Pure unadulterated stable circular double-stranded episomal pBH148 (totally free of genomic DNA) was guaranteed by the episomal preparation. To ensure episome purity, we loaded the DNA on a 0.8% agarose 35-cm gel (Figure 3). The 200-kb circular double-stranded pBH148 episome migrated much slower than any other DNA fragments (<25-kb), including any linear fragments of pBH148 accidentally generated by mechanical shearing during the preparation. Although the episomal preparation developed by our laboratory consistently isolates large circular double-stranded plasmids, we have reported shearing and linear fragments before.102636 However, on three separate occasions, our laboratory demonstrated by FISH analysis that the large EBV-based episomal vectors did not integrate.101936 In support, this study shows conclusively that circular double-stranded pBH148 episomes were extracted from the late-passage A9pBH148 cells in a similar manner as those isolated from the late-passage DRpBH148 positive control culture by agarose gel electrophoresis and Southern blot hybridization Figure 3. The blot was probed with an AlfIII-digested pBH140 vector that was used to generate the 200-kb pBH148.10 All the A9pBH148 episomes isolated from any culture to week 12 (lanes 5–14) migrated at approximately the same position as the episome from the positive control DRpBH148 (lane 1).

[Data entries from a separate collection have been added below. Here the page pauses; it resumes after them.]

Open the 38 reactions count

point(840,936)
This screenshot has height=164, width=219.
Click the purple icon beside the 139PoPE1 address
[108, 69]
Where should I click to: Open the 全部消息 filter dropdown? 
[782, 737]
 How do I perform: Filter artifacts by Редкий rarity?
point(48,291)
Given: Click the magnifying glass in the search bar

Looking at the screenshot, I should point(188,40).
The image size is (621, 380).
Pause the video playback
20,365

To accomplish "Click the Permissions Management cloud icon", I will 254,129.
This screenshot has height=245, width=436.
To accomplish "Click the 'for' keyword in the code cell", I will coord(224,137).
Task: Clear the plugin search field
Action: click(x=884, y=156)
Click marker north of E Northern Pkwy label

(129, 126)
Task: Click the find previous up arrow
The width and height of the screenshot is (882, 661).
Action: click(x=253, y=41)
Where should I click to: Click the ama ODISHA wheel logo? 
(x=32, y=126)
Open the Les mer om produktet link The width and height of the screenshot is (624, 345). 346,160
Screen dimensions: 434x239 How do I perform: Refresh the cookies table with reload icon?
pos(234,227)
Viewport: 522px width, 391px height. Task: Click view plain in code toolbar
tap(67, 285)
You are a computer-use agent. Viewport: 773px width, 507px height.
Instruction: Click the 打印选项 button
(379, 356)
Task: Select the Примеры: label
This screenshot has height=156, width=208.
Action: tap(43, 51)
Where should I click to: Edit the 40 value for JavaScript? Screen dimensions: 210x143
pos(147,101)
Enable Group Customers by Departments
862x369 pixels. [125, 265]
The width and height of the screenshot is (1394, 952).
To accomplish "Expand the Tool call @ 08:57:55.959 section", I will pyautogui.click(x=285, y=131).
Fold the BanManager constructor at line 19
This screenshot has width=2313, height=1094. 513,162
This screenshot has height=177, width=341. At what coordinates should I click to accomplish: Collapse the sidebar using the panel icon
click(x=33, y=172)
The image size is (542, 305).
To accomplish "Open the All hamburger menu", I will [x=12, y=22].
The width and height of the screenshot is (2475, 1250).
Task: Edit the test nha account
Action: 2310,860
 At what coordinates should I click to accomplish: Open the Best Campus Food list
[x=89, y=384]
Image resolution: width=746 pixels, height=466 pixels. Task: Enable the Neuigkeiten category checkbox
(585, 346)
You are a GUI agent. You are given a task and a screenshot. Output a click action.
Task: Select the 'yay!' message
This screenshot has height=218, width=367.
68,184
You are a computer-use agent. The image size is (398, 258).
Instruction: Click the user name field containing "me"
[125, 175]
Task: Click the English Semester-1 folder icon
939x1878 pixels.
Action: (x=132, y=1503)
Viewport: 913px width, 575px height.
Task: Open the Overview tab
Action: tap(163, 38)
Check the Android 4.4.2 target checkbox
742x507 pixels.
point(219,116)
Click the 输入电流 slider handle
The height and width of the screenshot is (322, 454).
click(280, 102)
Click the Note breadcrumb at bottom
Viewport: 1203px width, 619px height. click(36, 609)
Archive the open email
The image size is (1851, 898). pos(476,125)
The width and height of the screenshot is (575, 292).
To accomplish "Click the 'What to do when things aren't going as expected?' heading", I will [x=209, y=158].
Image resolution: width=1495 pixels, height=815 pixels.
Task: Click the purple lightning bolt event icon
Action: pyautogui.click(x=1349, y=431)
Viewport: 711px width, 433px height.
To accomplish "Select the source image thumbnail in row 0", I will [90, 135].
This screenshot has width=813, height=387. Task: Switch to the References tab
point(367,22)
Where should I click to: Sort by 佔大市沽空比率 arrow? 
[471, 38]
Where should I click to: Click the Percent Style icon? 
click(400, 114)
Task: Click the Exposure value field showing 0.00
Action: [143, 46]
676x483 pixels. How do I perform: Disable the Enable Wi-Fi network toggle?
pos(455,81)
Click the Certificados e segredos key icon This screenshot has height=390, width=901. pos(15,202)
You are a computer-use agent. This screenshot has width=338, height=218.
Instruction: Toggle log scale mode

A DNA ladder, from the ethidium bromide-stained gel, is superimposed on the Southern blot to illustrate the distances between the intact 200-kb pBH148 circular episome, any sheared linear pBH148, and genomic fragments. Surprisingly, the intensity of the episome signal is very consistent between weekly episomal preparations, regardless of selective pressure, and intensity is still strong at week 12, even without selection. These results are indicative of stable pBH148 episomal maintenance. In addition, the genomic region on the blot (~25-kb) did not hybridize at all. This supports our assertions that (1) a carefully performed episomal preparation results in mostly large circular episomes with very little DNA shearing; and (2) the very presence of 200-kb circular DNA and the lack of any signal elsewhere in the blot guarantees that pBH148 did not integrate into the host chromosomes.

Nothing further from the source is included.